Отлично растут и разрастаются в деревнях лозинки, иная деревня вся исчезает в зелени. Столько тени дает дерево летом и ночью после жаркого дня, при ласковом ветре так любовно шепчет, но все-таки не считаешь это дерево настоящим: очень уж обидно легко оно размножается. Архип, лохматый мужик, в молодости своей возвращался с годового праздника и кол, которым он дрался на улице, принес с собой, воткнул его возле дома, уснул и все забыл… А из этого кола выросло великое широкое мохнатое дерево. В туманное утро это дерево всегда принимает форму лохматого мужика Архипа с колом в руке…
Сегодня мы с Петей ходили снимать Клавдофору: она лежит во множестве на берегу, но много еще и под водой. Быков плес, ближайший к озеру, тоже совсем омелел, мы не могли по нем ехать.
Описать большую паль с журавлями и кромку болотного леса с глухарями (много перьев и следов по грязи оставляют журавли, выходя из ручьев по утрам на большую паль). Много следов на грязи по ручьям оставляли глухари и лисичка тоже… Вокруг можжевельников трава утоптана глухарями.
Глухарь, бросаясь на собаку, поднимает хвост, вытягивает шею и делается, как токующий. Мы уложили Нерль так, чтобы он ее видел, и он хвост не опустил перед собакой, голову опустил, но он стал, как у токующего.
Те дни (истомно-жаркие): молодой месяц вылез среди дня от жары.

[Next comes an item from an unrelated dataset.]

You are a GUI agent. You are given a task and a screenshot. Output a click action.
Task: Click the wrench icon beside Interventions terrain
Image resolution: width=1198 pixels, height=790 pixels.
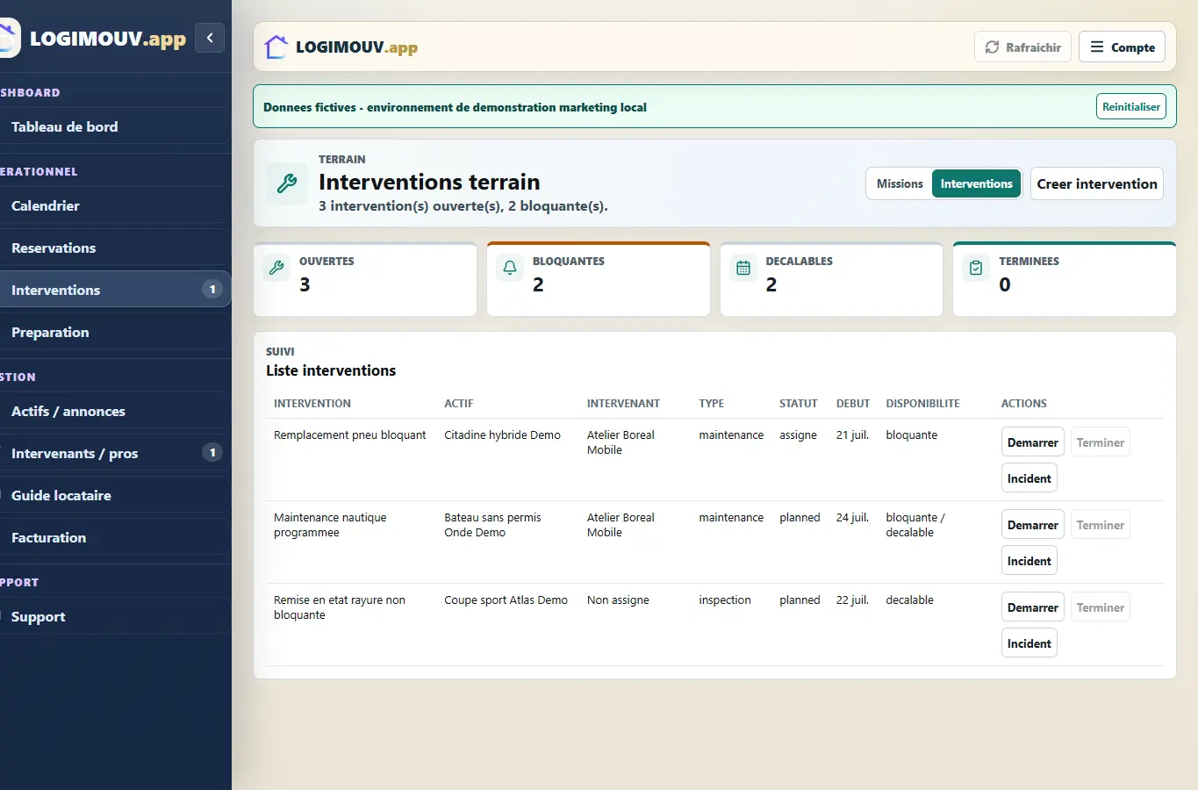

Петя сказал: «Эта просека в конце себя расплывается». И мы шли этой просекой очень долго, потому что лес был болотный, и нога глубоко утопала. Это была кромка леса, направо болото, налево паль. Наконец, я увидел столб и сказал:
— Нет!
— Нет, — ответил Петя, — я ошибся — не эта просека расплывается, а следующая.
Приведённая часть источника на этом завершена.